Sobald sie ankommen, beginnen diese Vögel damit, ihre Nester an hochgelegenen Stellen zu bauen oder wieder oft an derselben Stelle aufzubauen.

Früher, als es noch keine Strommasten gab, waren die höchsten Punkte die Schornsteine der Häuser, und die wärmsten Stellen wurden von den Störchen bevorzugt. Gewisse Häuser wurden auch im Frühling beheizt, damit ein Neugeborenes ein günstiges Umfeld hatte. So entstand die zum Symbol gewordene Legende vom Storch, der die Babys bringt. Ein Storch im Flug mit einem Bündel im Schnabel wird noch heute auf Glückwunschkarten für junge Mütter abgebildet.

Der Schöpfer hat die Störche mit überlegenen Instinkten ausgestattet, die sie zu edlen Vögeln machen. Und sie sind so treu in ihrer Aufgabe, die ihnen die Natur gestellt hat, dass sie es verdienen, unter den Ersten im „Buch der Schöpfung“ zu stehen.

Das erste, was auffällt, ist die Tendenz zur Monogamie: Wenn sich ein Paar einmal gefunden hat, bleibt es ein Leben lang zusammen. Natürlich gibt es auch Streit, aber der führt nie zur Trennung.
Sie kehren fast immer in dasselbe Nest zurück, bauen es wieder auf und bereichern es. Sie werden nicht müde, es jedes Jahr zu reparieren und zu verbessern, auch wenn es Mühe und Anstrengung kostet. Und das Nest liegt immer hoch oben, auf Schornsteinen, Strommasten oder Kirchtürmen, um den Nachwuchs vor wilden Tieren zu schützen.
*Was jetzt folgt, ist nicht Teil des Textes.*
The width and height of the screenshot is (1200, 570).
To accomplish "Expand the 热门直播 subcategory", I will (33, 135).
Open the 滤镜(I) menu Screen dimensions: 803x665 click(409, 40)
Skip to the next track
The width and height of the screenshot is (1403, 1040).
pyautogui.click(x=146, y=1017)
Obwohl es ihnen niemand beigebracht hat, bauen sie wunderschöne Nester mit einem Durchmesser von über zwei Metern aus Zweigen und auch aus anderen Materialien, die sie in ihrem Fluggebiet finden, sogar aus Textilien und Plastik; sie zerstören die Natur nicht, sondern recyceln sie.
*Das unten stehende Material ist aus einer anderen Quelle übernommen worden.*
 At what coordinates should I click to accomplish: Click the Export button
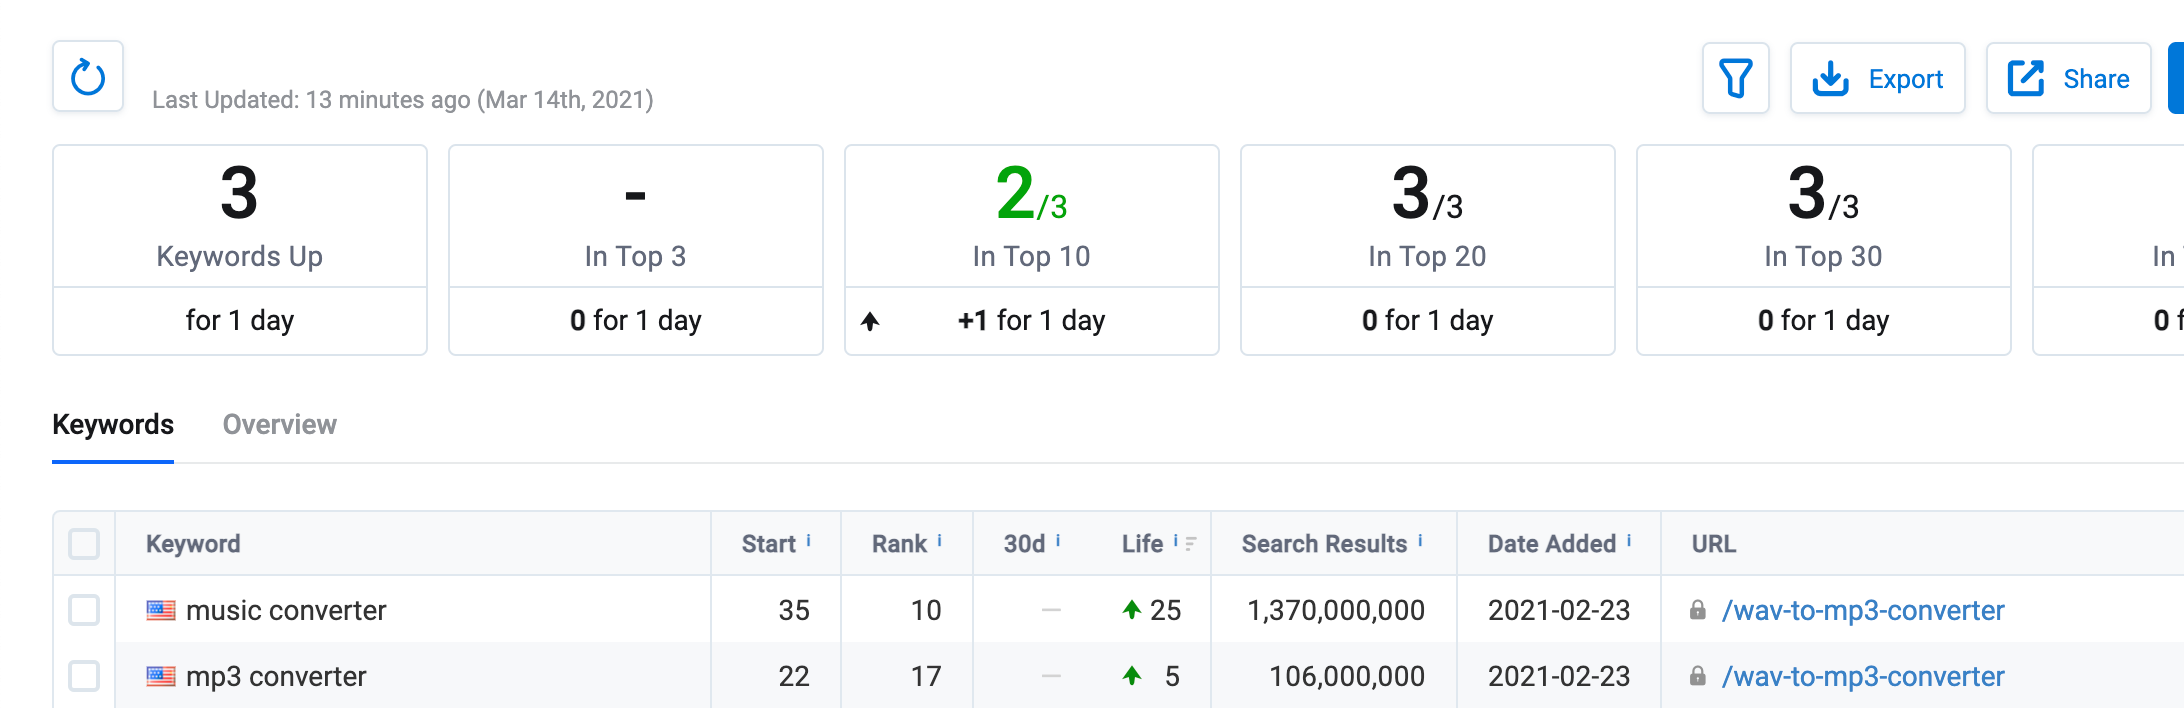point(1877,78)
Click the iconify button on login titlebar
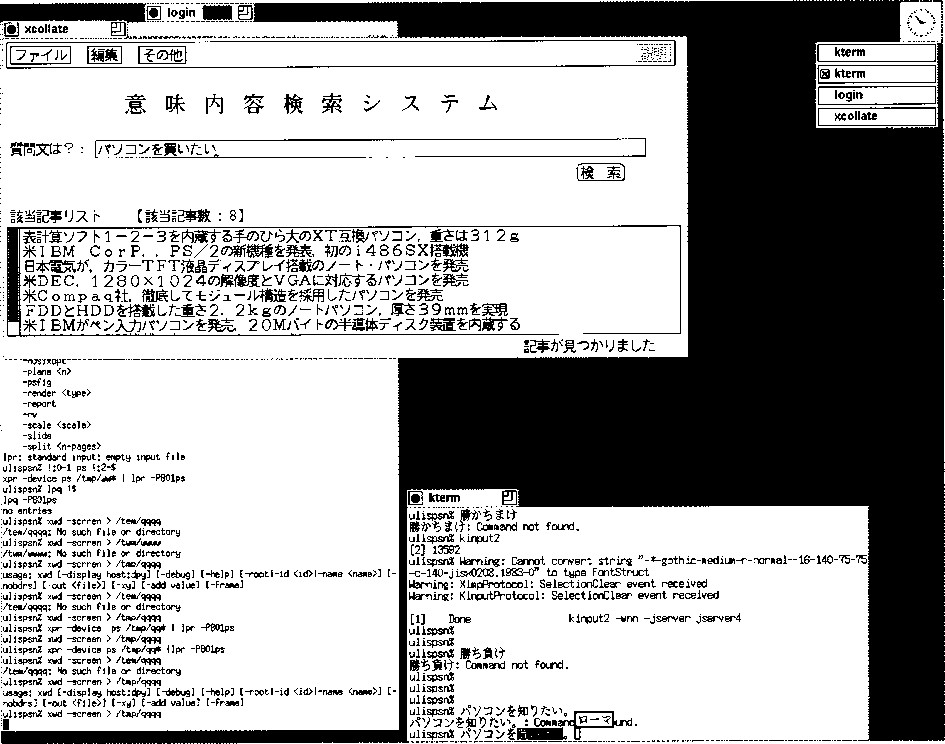The width and height of the screenshot is (945, 744). (x=154, y=13)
Das Weibchen legt drei bis sechs Eier, ohne sich um die Ernährung der Jungen zu kümmern. Sind die Eier erst einmal gelegt, vernachlässigt sie ihre Brutpflege nicht, auch nicht in schlechten Zeiten. Befinden sich die Nester in der Nähe von Straßen, lassen sie sich auch durch den ständigen Autolärm, die Erschütterungen durch schwere Fahrzeuge oder deren blendendes Licht in der Nacht nicht vertreiben. Bei starker Sonneneinstrahlung spreizt der Storch seine Flügel ein wenig oder bewegt sich gelegentlich, um sich abzukühlen, ohne jedoch den Schatten aufzusuchen.Wenn es kalt ist, vor allem nachts, tut er alles, was er kann, um seine Eier nicht zu lange im Freien zu lassen. Wenn ein starker Wind aufkommt, lässt er sich nicht wegblasen und tut alles, um ruhig zu bleiben. Wenn es regnet, sucht er keinen Schutz vor dem Wasser. Und wenn ein Hagelsturm kommt, hält er stoisch stand, auch auf die Gefahr hin, sein Leben zu verlieren, aber er hört nicht auf, seine Pflicht zu tun.
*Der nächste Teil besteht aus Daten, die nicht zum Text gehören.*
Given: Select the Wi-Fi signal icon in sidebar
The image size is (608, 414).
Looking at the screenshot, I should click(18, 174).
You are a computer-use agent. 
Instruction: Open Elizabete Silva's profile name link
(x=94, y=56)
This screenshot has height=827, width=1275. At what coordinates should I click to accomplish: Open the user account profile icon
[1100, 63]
Und dieses Verhalten ist wunderbar, wenn wir uns an die Grundinstinkte erinnern, die der Schöpfer jedem Lebewesen mitgegeben hat. Selbst bei den einfachsten Organismen, den Einzellern, finden wir vier Grundinstinkte: Nahrungsaufnahme, Ausscheidung, Selbsterhaltung (Verteidigung) und Arterhaltung (Fortpflanzung). Und wenn sich ein Organismus entscheiden muss, ob er einem dieser Instinkte den Vorrang geben soll, dann der Instinkt der Selbsterhaltung, der Selbstverteidigung, immer die Oberhand.
Beim Storch zeigt die Tatsache, dass er selbst bei lebensbedrohlichen Stürmen und Hagel an Ort und Stelle bleibt, um seine Eier zu schützen, dass der Instinkt zur Arterhaltung stärker ist als der zur Selbsterhaltung. Es ist, als ob dieser Vogel sich bewusst ist, dass die Flüssigkeit in diesen Eiern kein Produkt ist, von dem er sich trennen kann, sondern dass sich in diesem Ei Leben befindet, das er um jeden Preis schützen muss.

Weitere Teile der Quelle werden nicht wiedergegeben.